Indiana's architecture was French Renaissance. The building occupied a splendid position in the State group, facing the north and fronting on two of the main avenues. The dimensions of the Indiana building were 100 by 135 feet.
The building was surrounded by a broad terrace, with balustrade embellished with flowers and pedestals supporting vases with flowers and vines. The approach was through a spacious portico.
Inside, the building sported a post office, custodian's office, lunchroom, and display rooms. The vaulted ceiling contained a rather striking piece of stained glass, and was furnished with heavy leather upholstered furniture. On either side were men's and women's resting rooms in paneled oak, and were luxuriously furnished with rugs, upholstered furniture, and each was furnished with an upright piano.
On the second floor was a large library/reading room, in which were kept on file all the state newspapers and magazines, and all the principal daily papers and monthly magazines.
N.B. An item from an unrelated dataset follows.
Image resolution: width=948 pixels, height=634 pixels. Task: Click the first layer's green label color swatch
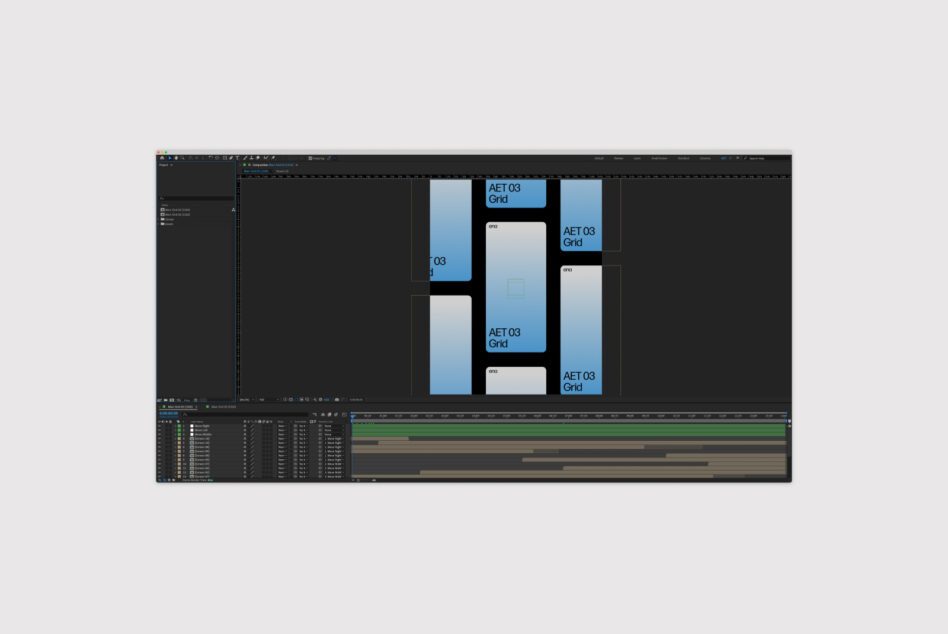point(179,426)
At one end of the building was the governor's reception room; at the other, the commissioners' reception room and private office. In connection with this latter was the art and literary department of the State, which contained copies of books by prominent Indiana authors and original manuscripts and drawings.
The electric lighting was a special feature of the building. A multitude of 4-candlepower lamps were used, distributed on the ceiling in pleasant form, that harmonized the decorative plaster panels.
The state made altogether seventeen exhibits in various exhibition
A featured display was an inlaid map of the United States.
It cost 31,500 dollars and was dedicated June 3.